• _SELECTED EXTRACT_:
══════

NICU fluconazole prophylaxis may lead to Malassezia colonisation and fungaemia
October 17 2019
IDSA recommends fluconazole prophylaxis for the first six weeks in premature neonates weighing <1kg in units with high rates (>10%) of invasive candidiasis (read the guidelines; point 51). Dr I-Ting Chen and colleagues in Taiwan describe their experiences following the introduction of fluconazole prophylaxis to a NICU unit in 2014.
- On average, 781 neonates were admitted per year. Before fluconazole prophylaxis was introduced, there were 1-2 cases of candidaemia most years. No cases were seen in the 3 years following introduction.
- Before introduction, no cases of Malassezia furfur colonisation were seen. Since introduction, they identified 19 cases where the pCVC tip was colonised with M. furfur, in which case it was removed immediately. Some colonised infants received amphotericin B or an increased dose of fluconazole. There was 1 case of Malassezia fungaemia, which was treated with amphotericin B (the infant survived).

══════

• _CHECK YOUR UNDERSTANDING_:
1 - Reproduce the passage of the NICU fluconazole article starting at "NICU fluconazole prophylaxis" and ending at "unit in 2014.".
2 - Resume the NICU fluconazole article right after its final sentence.

══════

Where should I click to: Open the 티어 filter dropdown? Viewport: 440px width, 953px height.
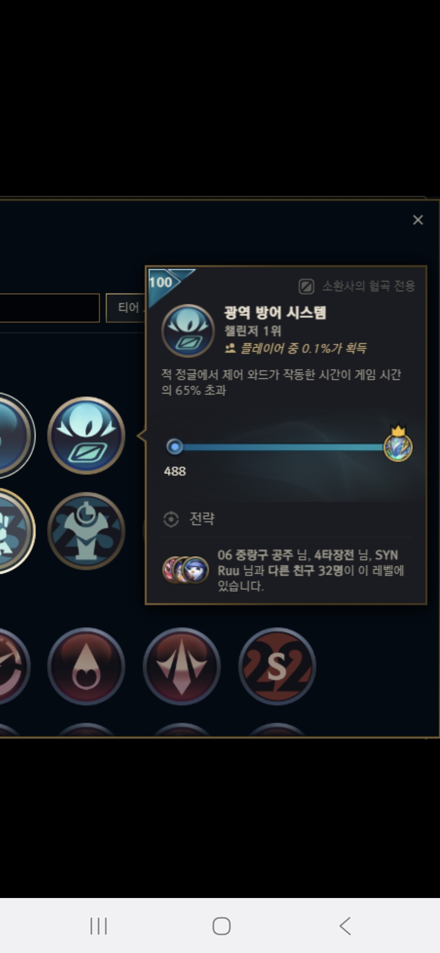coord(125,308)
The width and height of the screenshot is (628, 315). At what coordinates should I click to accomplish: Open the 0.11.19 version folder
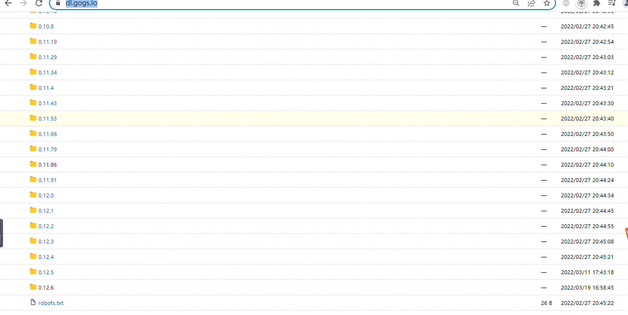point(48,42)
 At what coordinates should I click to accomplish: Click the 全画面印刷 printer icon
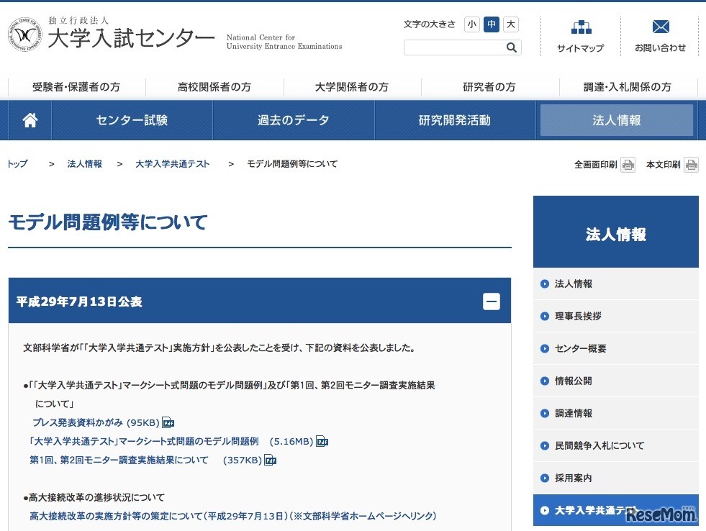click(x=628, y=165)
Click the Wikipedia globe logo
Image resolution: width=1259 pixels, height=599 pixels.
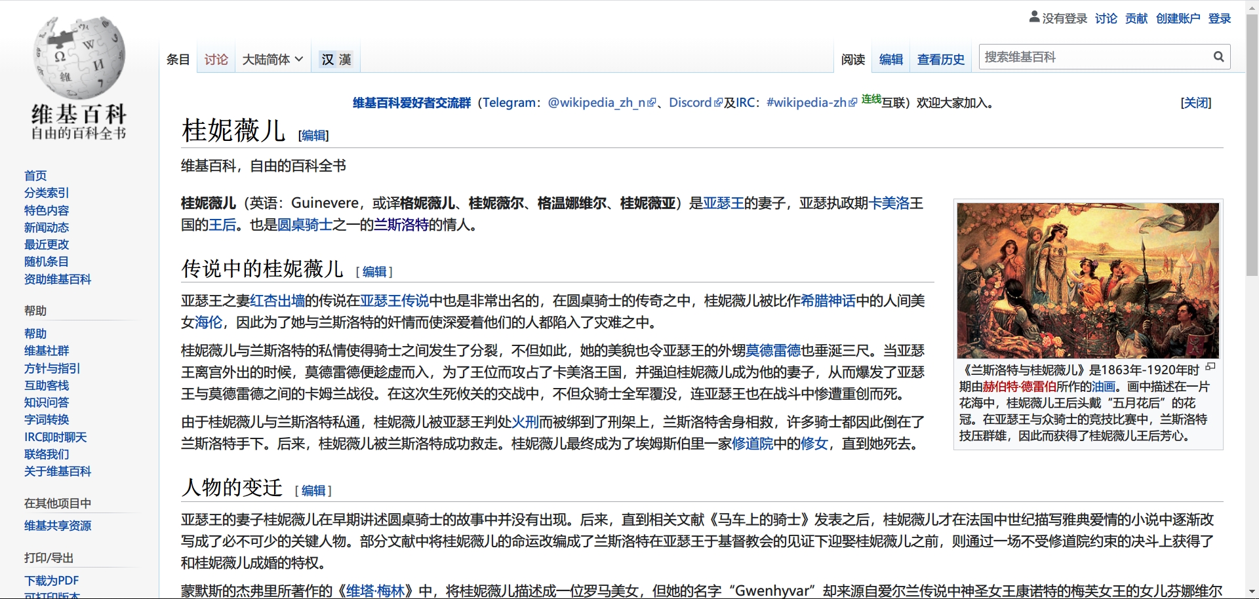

══════

• _RESPONSES TO THE TASKS_:
1 -
NICU fluconazole prophylaxis may lead to Malassezia colonisation and fungaemia
October 17 2019
IDSA recommends fluconazole prophylaxis for the first six weeks in premature neonates weighing <1kg in units with high rates (>10%) of invasive candidiasis (read the guidelines; point 51). Dr I-Ting Chen and colleagues in Taiwan describe their experiences following the introduction of fluconazole prophylaxis to a NICU unit in 2014.

2 -
- The authors speculate that fluconazole prophylaxis may create selection pressure that leads to Malassezia colonisation. Indeed, another study reported an increase in Malassezia pachydermatis infections following introduction of fluconazole prophylaxis.
- Lipid infusions containing olive oil and LED phototherapy were thought to also be contributing factors.
- In a different Malassezia outbreak, infection control measures also included banning staff from using lipid-rich hand moisturiser.